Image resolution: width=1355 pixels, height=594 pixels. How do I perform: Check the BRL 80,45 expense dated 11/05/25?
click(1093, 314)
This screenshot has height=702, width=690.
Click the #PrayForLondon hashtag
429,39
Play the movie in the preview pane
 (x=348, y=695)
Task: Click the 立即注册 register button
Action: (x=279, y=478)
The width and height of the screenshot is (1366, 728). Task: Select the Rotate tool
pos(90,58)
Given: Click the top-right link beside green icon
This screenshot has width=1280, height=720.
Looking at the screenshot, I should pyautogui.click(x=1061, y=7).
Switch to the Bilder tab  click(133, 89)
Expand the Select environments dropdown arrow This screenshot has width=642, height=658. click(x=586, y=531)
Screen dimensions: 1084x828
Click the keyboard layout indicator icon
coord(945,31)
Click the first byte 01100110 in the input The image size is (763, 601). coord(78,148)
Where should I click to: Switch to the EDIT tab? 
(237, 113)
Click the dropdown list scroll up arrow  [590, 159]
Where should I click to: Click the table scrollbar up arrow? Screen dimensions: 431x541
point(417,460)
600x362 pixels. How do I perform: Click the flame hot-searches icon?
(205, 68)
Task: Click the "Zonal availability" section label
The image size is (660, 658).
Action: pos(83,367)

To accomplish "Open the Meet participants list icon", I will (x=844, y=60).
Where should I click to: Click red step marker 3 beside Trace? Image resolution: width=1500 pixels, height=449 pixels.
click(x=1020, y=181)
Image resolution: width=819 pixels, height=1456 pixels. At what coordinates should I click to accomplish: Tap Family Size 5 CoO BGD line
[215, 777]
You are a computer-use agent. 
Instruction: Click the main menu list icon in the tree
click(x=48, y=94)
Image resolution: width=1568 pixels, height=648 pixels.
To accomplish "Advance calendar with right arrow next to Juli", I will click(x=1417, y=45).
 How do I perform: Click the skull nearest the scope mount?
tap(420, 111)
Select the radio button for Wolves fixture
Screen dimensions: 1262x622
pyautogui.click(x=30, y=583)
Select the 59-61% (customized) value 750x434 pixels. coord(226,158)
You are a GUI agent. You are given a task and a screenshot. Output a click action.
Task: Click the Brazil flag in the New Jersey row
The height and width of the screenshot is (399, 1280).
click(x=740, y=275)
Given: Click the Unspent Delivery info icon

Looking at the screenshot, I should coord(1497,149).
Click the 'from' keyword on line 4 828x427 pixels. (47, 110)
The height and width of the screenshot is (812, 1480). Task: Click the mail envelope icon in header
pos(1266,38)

----

**TASK DESCRIPTION**
Copy out all of the records shown above exactly.

**RESPONSE AREA**
Image resolution: width=1355 pixels, height=594 pixels. How do I perform: Check the BRL 80,45 expense dated 11/05/25?
click(1093, 314)
This screenshot has height=702, width=690.
Click the #PrayForLondon hashtag
429,39
Play the movie in the preview pane
 (x=348, y=695)
Task: Click the 立即注册 register button
Action: (x=279, y=478)
The width and height of the screenshot is (1366, 728). Task: Select the Rotate tool
pos(90,58)
Given: Click the top-right link beside green icon
This screenshot has width=1280, height=720.
Looking at the screenshot, I should pyautogui.click(x=1061, y=7).
Switch to the Bilder tab  click(133, 89)
Expand the Select environments dropdown arrow This screenshot has width=642, height=658. click(x=586, y=531)
Screen dimensions: 1084x828
Click the keyboard layout indicator icon
coord(945,31)
Click the first byte 01100110 in the input The image size is (763, 601). coord(78,148)
Where should I click to: Switch to the EDIT tab? 
(237, 113)
Click the dropdown list scroll up arrow  [590, 159]
Where should I click to: Click the table scrollbar up arrow? Screen dimensions: 431x541
point(417,460)
600x362 pixels. How do I perform: Click the flame hot-searches icon?
(205, 68)
Task: Click the "Zonal availability" section label
The image size is (660, 658).
Action: pos(83,367)

To accomplish "Open the Meet participants list icon", I will (x=844, y=60).
Where should I click to: Click red step marker 3 beside Trace? Image resolution: width=1500 pixels, height=449 pixels.
click(x=1020, y=181)
Image resolution: width=819 pixels, height=1456 pixels. At what coordinates should I click to accomplish: Tap Family Size 5 CoO BGD line
[215, 777]
You are a computer-use agent. 
Instruction: Click the main menu list icon in the tree
click(x=48, y=94)
Image resolution: width=1568 pixels, height=648 pixels.
To accomplish "Advance calendar with right arrow next to Juli", I will click(x=1417, y=45).
 How do I perform: Click the skull nearest the scope mount?
tap(420, 111)
Select the radio button for Wolves fixture
Screen dimensions: 1262x622
pyautogui.click(x=30, y=583)
Select the 59-61% (customized) value 750x434 pixels. coord(226,158)
You are a GUI agent. You are given a task and a screenshot. Output a click action.
Task: Click the Brazil flag in the New Jersey row
The height and width of the screenshot is (399, 1280).
click(x=740, y=275)
Given: Click the Unspent Delivery info icon

Looking at the screenshot, I should coord(1497,149).
Click the 'from' keyword on line 4 828x427 pixels. (47, 110)
The height and width of the screenshot is (812, 1480). Task: Click the mail envelope icon in header
pos(1266,38)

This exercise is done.